Le rapport 2007 de la Banque mondiale a beau s’appeler « Doing business », le titre « Telling silly things » lui conviendrait mieux ! La nette amélioration de la place de la France au sein du classement des pays, résultante directe de l’engagement de la profession dans les téléprocédures, en est la preuve…

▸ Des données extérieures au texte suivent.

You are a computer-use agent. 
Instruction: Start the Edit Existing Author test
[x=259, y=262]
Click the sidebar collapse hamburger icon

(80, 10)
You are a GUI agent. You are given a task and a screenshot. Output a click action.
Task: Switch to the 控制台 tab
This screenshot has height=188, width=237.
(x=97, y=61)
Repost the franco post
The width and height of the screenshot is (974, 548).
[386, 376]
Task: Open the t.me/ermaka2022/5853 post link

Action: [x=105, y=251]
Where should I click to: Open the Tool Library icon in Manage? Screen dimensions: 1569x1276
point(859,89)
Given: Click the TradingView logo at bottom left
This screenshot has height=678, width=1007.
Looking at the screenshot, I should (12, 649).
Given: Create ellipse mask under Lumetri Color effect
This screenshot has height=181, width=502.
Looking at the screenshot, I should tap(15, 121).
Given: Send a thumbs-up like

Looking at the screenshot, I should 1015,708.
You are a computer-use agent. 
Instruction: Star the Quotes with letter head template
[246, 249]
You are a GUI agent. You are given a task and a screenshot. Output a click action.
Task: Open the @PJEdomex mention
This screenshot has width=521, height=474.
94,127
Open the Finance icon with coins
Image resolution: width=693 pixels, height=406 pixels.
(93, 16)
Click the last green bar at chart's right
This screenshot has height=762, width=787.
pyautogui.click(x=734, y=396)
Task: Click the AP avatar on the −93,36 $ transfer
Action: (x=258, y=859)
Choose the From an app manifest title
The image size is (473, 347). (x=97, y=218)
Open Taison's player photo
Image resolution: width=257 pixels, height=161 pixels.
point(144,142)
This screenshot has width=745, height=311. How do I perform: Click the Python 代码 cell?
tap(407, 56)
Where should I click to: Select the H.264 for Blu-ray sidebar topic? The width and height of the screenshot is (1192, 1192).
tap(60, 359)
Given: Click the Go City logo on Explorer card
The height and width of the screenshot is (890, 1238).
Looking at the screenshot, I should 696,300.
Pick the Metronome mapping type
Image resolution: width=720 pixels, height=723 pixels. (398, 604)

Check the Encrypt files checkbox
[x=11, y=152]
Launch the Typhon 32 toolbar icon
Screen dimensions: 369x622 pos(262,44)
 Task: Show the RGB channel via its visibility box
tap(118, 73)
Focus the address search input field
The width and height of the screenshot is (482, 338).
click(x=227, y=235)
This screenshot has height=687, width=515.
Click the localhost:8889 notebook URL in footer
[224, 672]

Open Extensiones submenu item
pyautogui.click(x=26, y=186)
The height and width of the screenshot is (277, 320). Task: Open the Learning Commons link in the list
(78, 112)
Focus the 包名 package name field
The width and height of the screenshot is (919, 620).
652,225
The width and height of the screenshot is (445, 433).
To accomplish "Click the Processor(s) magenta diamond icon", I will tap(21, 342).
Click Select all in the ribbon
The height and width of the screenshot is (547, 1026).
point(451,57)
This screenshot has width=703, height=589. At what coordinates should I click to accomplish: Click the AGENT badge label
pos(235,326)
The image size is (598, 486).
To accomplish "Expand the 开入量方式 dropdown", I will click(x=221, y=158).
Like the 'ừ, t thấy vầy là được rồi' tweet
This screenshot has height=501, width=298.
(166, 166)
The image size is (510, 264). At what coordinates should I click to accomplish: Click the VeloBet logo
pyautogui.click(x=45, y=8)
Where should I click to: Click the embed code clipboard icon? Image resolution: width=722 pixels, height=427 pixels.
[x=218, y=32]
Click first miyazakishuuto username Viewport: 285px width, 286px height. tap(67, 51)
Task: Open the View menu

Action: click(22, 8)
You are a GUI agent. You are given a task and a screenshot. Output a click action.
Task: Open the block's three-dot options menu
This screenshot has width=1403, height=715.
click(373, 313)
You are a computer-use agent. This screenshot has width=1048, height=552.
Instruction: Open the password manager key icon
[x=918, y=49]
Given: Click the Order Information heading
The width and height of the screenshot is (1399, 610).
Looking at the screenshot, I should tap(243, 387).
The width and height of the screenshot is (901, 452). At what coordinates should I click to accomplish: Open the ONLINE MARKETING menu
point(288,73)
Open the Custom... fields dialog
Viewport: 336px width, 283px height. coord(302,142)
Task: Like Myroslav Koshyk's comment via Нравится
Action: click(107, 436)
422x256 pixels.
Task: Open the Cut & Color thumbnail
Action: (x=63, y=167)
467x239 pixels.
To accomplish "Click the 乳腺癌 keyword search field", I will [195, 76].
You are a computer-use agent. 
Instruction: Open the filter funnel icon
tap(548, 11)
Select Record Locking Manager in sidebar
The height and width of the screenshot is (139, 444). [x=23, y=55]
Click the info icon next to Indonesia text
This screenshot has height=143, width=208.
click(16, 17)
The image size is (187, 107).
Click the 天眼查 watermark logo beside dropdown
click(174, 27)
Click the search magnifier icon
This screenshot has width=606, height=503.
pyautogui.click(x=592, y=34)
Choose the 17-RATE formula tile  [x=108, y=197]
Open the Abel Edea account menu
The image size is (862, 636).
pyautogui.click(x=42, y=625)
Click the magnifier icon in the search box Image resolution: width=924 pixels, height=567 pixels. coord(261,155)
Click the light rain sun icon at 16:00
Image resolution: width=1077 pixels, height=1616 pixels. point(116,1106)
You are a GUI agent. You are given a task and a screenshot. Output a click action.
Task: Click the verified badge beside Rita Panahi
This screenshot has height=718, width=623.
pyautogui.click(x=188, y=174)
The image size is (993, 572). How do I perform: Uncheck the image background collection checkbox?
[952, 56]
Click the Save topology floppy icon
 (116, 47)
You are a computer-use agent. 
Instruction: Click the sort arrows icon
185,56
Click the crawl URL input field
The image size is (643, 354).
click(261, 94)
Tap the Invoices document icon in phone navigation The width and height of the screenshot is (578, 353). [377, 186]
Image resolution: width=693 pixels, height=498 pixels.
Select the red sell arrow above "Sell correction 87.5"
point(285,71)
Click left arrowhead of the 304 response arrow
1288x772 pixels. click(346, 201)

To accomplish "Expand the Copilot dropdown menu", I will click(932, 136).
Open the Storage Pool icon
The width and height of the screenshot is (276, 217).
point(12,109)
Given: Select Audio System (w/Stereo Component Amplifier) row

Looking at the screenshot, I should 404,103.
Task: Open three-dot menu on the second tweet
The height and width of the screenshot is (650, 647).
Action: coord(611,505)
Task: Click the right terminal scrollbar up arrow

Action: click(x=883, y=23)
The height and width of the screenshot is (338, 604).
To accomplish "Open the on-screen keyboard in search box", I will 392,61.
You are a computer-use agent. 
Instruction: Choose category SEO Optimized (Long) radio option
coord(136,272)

La nouvelle est tombée sans qu’on s’y attende. « Le Directeur général de la Banque mondiale a présenté l’édition 2007 du rapport Doing Business, en soulignant que la France avait amélioré sa position grâce à la mise en oeuvre par le notariat de la dématérialisation des échanges en matière de transfert de propriété immobilière ». C’est merveilleux, nous en sommes très heureux… À ceci près qu’il me semblait avoir appris, au cours de mes -certes lointaines- études, que l’acte authentique présentait, entre autres qualités, celle d’opérer immédiatement le transfert de propriété sans l’intervention d’une formalité quelconque, et que la publicité foncière, outre le côté purement fiscal et la question des garanties, n’avait pour seule conséquence que l’opposabilité aux tiers. Soit je n’ai jamais rien compris, soit nous nous rendons complices, en nous félicitant de cette progression d’une tendance qui, sans être récente, s’aggrave de jour en jour : la rédaction des actes dans la seule perspective de la publicité foncière.
Le bon rythme
La lenteur des transactions immobilières n’est pourtant pas le résultat des transmissions par voie conventionnelle ! Qu’il me soit ici permis de rendre hommage, avant sa disparition annoncée, à la petite Recette-Conservation de Louhans, avec laquelle je travaille majoritairement et qui, depuis des années maintenant, tient un rythme effréné de retour des actes déposés en dix à quinze jours. Moyennant un minimum d’organisation, l’acte formalisé dès signature pouvait être déposé le jour même ou le lendemain, revenu sous quinzaine et restitué sous trois semaines…Y avait-il matière à ralentir le transfert de propriété immobilière ? Certes non, puisque ce transfert a eu lieu dès la signature de l’acte ! La publicité foncière dans un tel délai mérite-t-elle un « bonnet d’âne international » ? J’ai beaucoup de mal à le croire… Du reste, on ne cesse de nous dire que notre part du marché du droit se réduit comme peau de chagrin, que nous devenons insignifiants. Et, malgré cela, le simple fait d’avoir mis le doigt dans l’engrenage Télé@ctes suffirait à rétablir la position de la France. Eh bien, elle en prend un méchant coup, la grandeur de la Nation… 8 800 pauvres professionnels libéraux mettant en danger les résultats du pays entier !
« Ils nous adorent »
On nous demande d’être infaillibles, de penser à tout, de tout vérifier, de tout savoir. Rien, absolument rien ne nous est toléré, comme le dit si bien Rémy Libchaber* : « La sévérité dans l’appréciation de la responsabilité du notaire n’est rien d’autre qu’une manière d’hommage rendu à l’éminence de la profession, à l’importance de son rôle social. C’est parce que l’officier ministériel constitue une pièce essentielle de la confiance publique qu’il ne doit jamais être pris en défaut, quand bien même ce que l’on aurait à lui reprocher pourrait ne pas apparaître comme décisif ». Un tel niveau d’exigence n’a plus rien d’humain, on nous demande presque d’être… des dieux ! Des dieux ? Bon sang, mais c’est bien sûr, j’aurais dû y penser avant : « ils nous adorent ! ». Rendez-vous compte, ils nous adorent ! Si on ne les retenait pas, ils nous construiraient des temples, et nous apporteraient des offrandes ! Mais au fait, pourquoi les retient-on ? Fichue modestie !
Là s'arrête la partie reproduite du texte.